» Objective
Format every line of the items below as a numbered list, omitting any blank lines.

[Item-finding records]
^^^^^^^^^^^^^^^^

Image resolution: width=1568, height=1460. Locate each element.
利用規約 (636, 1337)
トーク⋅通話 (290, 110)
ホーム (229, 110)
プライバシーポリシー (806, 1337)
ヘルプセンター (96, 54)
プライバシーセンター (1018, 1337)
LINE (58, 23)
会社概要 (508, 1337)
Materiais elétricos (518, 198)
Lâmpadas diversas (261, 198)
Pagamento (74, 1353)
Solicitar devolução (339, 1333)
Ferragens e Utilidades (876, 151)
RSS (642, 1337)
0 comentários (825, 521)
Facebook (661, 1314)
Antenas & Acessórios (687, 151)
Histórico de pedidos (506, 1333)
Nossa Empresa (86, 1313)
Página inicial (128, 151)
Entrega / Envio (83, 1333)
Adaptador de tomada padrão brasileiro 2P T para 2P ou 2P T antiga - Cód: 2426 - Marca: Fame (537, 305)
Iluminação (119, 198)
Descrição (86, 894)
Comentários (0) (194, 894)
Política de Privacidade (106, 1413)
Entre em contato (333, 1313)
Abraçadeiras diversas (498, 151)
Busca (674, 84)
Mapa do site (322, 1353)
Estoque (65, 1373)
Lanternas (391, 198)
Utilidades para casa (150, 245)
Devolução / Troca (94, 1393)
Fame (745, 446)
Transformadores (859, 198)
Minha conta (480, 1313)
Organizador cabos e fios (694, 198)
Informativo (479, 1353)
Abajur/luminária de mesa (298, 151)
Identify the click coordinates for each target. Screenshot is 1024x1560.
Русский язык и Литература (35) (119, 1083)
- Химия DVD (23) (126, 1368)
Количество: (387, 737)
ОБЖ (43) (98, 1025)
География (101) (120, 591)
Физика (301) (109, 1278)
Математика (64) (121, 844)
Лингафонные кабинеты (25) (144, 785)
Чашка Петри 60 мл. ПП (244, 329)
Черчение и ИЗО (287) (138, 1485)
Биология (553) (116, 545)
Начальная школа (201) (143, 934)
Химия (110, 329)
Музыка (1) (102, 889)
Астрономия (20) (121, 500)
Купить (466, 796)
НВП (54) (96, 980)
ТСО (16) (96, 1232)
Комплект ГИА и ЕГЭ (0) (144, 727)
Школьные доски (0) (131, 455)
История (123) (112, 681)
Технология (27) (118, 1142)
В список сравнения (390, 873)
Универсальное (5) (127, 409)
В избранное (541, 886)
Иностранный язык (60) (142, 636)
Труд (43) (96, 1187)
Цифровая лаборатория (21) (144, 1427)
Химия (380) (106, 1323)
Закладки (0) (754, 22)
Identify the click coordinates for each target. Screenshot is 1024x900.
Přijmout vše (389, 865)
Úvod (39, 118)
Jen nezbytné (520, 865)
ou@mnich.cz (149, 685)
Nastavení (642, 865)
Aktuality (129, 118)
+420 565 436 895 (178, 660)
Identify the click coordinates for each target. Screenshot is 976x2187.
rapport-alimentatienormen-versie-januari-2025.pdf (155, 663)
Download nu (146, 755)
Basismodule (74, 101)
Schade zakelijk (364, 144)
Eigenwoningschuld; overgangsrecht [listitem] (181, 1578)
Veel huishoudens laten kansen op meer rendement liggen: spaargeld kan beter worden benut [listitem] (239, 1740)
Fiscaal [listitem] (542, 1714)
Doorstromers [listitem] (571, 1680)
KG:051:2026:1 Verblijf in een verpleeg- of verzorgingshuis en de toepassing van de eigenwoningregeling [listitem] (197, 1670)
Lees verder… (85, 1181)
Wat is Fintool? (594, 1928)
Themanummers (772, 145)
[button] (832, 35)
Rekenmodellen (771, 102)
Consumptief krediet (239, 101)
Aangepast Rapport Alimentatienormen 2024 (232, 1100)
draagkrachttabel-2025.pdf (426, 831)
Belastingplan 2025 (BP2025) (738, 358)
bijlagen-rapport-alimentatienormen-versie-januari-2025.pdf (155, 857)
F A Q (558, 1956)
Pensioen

^^^^^^^^^^^^^^^^

» Finished task
1. Image resolution: width=1568, height=1460. Locate each element.
2. 利用規約 (636, 1337)
3. トーク⋅通話 (290, 110)
4. ホーム (229, 110)
5. プライバシーポリシー (806, 1337)
6. ヘルプセンター (96, 54)
7. プライバシーセンター (1018, 1337)
8. LINE (58, 23)
9. 会社概要 (508, 1337)
10. Materiais elétricos (518, 198)
11. Lâmpadas diversas (261, 198)
12. Pagamento (74, 1353)
13. Solicitar devolução (339, 1333)
14. Ferragens e Utilidades (876, 151)
15. RSS (642, 1337)
16. 0 comentários (825, 521)
17. Facebook (661, 1314)
18. Antenas & Acessórios (687, 151)
19. Histórico de pedidos (506, 1333)
20. Nossa Empresa (86, 1313)
21. Página inicial (128, 151)
22. Entrega / Envio (83, 1333)
23. Adaptador de tomada padrão brasileiro 2P T para 2P ou 2P T antiga - Cód: 2426 - Marca: Fame (537, 305)
24. Iluminação (119, 198)
25. Descrição (86, 894)
26. Comentários (0) (194, 894)
27. Política de Privacidade (106, 1413)
28. Entre em contato (333, 1313)
29. Abraçadeiras diversas (498, 151)
30. Busca (674, 84)
31. Mapa do site (322, 1353)
32. Estoque (65, 1373)
33. Lanternas (391, 198)
34. Utilidades para casa (150, 245)
35. Devolução / Troca (94, 1393)
36. Fame (745, 446)
37. Transformadores (859, 198)
38. Minha conta (480, 1313)
39. Organizador cabos e fios (694, 198)
40. Informativo (479, 1353)
41. Abajur/luminária de mesa (298, 151)
42. Identify the click coordinates for each target. Screenshot is 1024x1560.
43. Русский язык и Литература (35) (119, 1083)
44. - Химия DVD (23) (126, 1368)
45. Количество: (387, 737)
46. ОБЖ (43) (98, 1025)
47. География (101) (120, 591)
48. Физика (301) (109, 1278)
49. Математика (64) (121, 844)
50. Лингафонные кабинеты (25) (144, 785)
51. Чашка Петри 60 мл. ПП (244, 329)
52. Черчение и ИЗО (287) (138, 1485)
53. Биология (553) (116, 545)
54. Начальная школа (201) (143, 934)
55. Химия (110, 329)
56. Музыка (1) (102, 889)
57. Астрономия (20) (121, 500)
58. Купить (466, 796)
59. НВП (54) (96, 980)
60. ТСО (16) (96, 1232)
61. Комплект ГИА и ЕГЭ (0) (144, 727)
62. Школьные доски (0) (131, 455)
63. История (123) (112, 681)
64. Технология (27) (118, 1142)
65. В список сравнения (390, 873)
66. Универсальное (5) (127, 409)
67. В избранное (541, 886)
68. Иностранный язык (60) (142, 636)
69. Труд (43) (96, 1187)
70. Цифровая лаборатория (21) (144, 1427)
71. Химия (380) (106, 1323)
72. Закладки (0) (754, 22)
73. Identify the click coordinates for each target. Screenshot is 1024x900.
74. Přijmout vše (389, 865)
75. Úvod (39, 118)
76. Jen nezbytné (520, 865)
77. ou@mnich.cz (149, 685)
78. Nastavení (642, 865)
79. Aktuality (129, 118)
80. +420 565 436 895 (178, 660)
81. Identify the click coordinates for each target. Screenshot is 976x2187.
82. rapport-alimentatienormen-versie-januari-2025.pdf (155, 663)
83. Download nu (146, 755)
84. Basismodule (74, 101)
85. Schade zakelijk (364, 144)
86. Eigenwoningschuld; overgangsrecht [listitem] (181, 1578)
87. Veel huishoudens laten kansen op meer rendement liggen: spaargeld kan beter worden benut [listitem] (239, 1740)
88. Fiscaal [listitem] (542, 1714)
89. Doorstromers [listitem] (571, 1680)
90. KG:051:2026:1 Verblijf in een verpleeg- of verzorgingshuis en de toepassing van de eigenwoningregeling [listitem] (197, 1670)
91. Lees verder… (85, 1181)
92. Wat is Fintool? (594, 1928)
93. Themanummers (772, 145)
94. [button] (832, 35)
95. Rekenmodellen (771, 102)
96. Consumptief krediet (239, 101)
97. Aangepast Rapport Alimentatienormen 2024 (232, 1100)
98. draagkrachttabel-2025.pdf (426, 831)
99. Belastingplan 2025 (BP2025) (738, 358)
100. bijlagen-rapport-alimentatienormen-versie-januari-2025.pdf (155, 857)
101. F A Q (558, 1956)
102. Pensioen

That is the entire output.